Problem to work on »
What is needed here is an exact repetition of the records below, beginning at the line that has "Screen dimensions: 1624x913" and stopping after the line that has "Screen dimensions: 1483x965".

Task inputs »
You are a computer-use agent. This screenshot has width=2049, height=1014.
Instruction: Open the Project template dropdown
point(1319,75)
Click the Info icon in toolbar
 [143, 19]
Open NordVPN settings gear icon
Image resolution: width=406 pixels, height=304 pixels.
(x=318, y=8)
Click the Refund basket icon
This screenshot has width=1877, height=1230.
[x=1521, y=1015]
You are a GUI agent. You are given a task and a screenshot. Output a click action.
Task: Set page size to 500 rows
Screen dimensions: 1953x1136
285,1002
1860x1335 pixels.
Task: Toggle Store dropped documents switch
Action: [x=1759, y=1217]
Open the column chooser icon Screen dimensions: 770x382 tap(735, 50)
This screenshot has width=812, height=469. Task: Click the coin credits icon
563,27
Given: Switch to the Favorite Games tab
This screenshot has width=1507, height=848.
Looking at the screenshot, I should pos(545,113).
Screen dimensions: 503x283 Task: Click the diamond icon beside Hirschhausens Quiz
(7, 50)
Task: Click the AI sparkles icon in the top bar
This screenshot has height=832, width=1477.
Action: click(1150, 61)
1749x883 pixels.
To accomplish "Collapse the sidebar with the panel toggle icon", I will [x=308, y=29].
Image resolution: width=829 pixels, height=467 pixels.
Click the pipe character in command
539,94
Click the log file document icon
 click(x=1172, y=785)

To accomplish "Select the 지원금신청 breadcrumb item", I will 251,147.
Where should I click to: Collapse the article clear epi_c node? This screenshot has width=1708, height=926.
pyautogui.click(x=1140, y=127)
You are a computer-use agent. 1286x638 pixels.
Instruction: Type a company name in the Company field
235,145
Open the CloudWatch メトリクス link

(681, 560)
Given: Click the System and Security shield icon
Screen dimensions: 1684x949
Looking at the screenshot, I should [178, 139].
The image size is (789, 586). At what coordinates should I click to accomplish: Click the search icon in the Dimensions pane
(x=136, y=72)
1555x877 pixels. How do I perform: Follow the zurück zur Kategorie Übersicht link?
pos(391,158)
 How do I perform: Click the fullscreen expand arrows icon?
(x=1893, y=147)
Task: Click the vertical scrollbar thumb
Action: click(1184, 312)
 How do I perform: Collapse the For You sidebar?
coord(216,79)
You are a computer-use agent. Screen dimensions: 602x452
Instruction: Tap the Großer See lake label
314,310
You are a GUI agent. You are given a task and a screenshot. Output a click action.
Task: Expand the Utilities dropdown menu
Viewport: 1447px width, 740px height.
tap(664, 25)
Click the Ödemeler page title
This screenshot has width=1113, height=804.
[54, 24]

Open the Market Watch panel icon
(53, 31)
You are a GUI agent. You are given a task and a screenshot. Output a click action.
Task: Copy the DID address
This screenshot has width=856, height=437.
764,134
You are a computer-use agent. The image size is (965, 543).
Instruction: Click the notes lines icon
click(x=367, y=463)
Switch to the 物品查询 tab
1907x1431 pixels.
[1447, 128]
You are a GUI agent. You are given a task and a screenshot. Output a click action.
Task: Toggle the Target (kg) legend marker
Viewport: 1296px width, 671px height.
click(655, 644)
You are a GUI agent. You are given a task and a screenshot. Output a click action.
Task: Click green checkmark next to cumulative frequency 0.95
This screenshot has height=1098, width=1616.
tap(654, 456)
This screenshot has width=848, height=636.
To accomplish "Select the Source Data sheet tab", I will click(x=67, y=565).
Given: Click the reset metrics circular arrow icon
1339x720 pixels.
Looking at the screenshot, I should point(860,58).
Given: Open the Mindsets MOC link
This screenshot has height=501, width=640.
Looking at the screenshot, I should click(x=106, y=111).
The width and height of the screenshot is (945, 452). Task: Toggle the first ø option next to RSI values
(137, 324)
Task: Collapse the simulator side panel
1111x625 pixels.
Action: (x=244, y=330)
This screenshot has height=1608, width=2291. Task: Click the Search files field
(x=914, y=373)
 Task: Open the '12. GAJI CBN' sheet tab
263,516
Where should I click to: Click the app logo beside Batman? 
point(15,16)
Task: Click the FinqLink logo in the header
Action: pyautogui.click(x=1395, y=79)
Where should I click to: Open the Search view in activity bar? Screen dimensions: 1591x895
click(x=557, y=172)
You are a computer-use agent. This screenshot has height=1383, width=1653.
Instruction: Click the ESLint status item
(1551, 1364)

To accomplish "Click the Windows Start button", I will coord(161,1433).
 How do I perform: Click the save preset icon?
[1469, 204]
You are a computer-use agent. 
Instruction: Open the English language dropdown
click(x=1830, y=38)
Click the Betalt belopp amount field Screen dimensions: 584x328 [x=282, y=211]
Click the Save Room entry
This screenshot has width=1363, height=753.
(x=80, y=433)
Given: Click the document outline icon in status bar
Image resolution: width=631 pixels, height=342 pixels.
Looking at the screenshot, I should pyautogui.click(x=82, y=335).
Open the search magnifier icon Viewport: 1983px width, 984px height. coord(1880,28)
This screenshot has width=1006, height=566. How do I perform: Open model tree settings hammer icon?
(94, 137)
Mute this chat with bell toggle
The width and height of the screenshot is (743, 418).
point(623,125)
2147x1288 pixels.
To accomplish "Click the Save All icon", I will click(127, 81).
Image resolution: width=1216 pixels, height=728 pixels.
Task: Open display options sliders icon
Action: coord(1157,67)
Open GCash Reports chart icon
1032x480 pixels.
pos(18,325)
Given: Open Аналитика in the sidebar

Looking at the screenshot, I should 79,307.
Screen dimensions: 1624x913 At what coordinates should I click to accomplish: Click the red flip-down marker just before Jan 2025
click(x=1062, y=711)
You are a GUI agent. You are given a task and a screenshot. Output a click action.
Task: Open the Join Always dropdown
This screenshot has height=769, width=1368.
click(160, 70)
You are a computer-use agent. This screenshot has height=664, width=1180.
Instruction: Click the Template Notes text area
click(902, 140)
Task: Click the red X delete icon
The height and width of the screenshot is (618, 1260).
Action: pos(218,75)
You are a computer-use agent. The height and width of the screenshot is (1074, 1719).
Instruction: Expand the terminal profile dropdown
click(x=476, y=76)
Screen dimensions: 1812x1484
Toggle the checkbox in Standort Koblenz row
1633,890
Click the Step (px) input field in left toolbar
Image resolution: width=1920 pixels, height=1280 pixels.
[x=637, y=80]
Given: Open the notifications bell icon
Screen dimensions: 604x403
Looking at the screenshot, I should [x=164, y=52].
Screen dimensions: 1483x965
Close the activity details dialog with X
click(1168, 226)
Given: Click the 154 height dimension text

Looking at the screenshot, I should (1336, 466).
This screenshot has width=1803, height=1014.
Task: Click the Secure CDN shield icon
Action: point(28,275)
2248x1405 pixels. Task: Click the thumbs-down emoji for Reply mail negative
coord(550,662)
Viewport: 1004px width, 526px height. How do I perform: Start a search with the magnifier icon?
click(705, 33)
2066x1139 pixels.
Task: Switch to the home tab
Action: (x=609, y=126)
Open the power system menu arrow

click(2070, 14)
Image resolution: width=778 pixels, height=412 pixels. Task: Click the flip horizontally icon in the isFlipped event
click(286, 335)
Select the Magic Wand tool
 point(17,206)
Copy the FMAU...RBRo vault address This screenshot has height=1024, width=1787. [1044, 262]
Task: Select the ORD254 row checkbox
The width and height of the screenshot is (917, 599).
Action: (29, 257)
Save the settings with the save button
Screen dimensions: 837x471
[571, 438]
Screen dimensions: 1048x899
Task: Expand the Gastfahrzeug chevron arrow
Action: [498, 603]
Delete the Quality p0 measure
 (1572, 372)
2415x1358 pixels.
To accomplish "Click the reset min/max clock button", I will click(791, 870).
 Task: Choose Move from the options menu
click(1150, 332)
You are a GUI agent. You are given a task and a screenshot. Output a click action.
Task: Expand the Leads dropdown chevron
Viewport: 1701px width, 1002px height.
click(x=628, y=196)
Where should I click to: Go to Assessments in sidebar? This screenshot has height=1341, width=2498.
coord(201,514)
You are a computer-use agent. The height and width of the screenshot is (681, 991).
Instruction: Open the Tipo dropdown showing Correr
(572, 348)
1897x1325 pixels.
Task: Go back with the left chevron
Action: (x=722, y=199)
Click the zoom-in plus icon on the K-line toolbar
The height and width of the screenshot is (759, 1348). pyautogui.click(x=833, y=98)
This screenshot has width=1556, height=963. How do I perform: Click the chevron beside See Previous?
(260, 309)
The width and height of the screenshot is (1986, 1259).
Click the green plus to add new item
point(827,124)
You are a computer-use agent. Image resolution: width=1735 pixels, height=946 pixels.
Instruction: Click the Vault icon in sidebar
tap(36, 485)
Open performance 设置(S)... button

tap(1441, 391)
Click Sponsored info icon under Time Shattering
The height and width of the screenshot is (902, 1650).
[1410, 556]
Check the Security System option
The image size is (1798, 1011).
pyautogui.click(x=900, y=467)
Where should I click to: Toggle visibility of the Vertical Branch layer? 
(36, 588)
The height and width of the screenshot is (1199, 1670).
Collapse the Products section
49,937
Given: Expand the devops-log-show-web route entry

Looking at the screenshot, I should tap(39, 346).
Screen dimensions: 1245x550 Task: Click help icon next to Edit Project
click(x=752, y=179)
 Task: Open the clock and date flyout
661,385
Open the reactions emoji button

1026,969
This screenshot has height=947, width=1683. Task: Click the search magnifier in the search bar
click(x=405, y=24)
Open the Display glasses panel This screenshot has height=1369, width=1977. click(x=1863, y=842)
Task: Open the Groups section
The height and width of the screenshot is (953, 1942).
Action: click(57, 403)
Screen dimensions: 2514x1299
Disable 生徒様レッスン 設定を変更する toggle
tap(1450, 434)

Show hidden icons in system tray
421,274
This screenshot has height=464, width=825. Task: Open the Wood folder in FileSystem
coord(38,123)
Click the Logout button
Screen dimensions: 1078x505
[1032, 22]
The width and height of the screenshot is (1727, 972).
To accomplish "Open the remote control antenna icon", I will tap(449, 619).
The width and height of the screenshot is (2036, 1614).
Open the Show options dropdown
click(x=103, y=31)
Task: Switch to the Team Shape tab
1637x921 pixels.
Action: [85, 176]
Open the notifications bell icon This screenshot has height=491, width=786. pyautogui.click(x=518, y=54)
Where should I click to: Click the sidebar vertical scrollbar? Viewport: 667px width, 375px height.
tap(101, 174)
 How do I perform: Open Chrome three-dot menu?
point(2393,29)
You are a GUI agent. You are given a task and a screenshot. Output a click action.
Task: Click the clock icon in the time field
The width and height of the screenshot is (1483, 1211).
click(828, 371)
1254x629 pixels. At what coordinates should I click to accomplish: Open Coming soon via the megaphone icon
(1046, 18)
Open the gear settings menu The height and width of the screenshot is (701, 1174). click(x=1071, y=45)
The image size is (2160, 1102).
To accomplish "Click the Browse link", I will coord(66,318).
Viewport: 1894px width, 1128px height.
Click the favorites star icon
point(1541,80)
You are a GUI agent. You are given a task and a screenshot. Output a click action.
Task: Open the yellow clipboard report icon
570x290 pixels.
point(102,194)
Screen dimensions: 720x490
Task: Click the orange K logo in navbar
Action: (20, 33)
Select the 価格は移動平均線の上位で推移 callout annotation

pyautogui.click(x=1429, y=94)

Solution to this task »
Screen dimensions: 1624x913 At what coordinates should I click to accomplish: Click the red flip-down marker just before Jan 2025
click(x=1062, y=711)
You are a GUI agent. You are given a task and a screenshot. Output a click action.
Task: Open the Join Always dropdown
This screenshot has height=769, width=1368.
click(160, 70)
You are a computer-use agent. This screenshot has height=664, width=1180.
Instruction: Click the Template Notes text area
click(902, 140)
Task: Click the red X delete icon
The height and width of the screenshot is (618, 1260).
Action: pos(218,75)
You are a computer-use agent. The height and width of the screenshot is (1074, 1719).
Instruction: Expand the terminal profile dropdown
click(x=476, y=76)
Screen dimensions: 1812x1484
Toggle the checkbox in Standort Koblenz row
1633,890
Click the Step (px) input field in left toolbar
Image resolution: width=1920 pixels, height=1280 pixels.
[x=637, y=80]
Given: Open the notifications bell icon
Screen dimensions: 604x403
Looking at the screenshot, I should [x=164, y=52].
Screen dimensions: 1483x965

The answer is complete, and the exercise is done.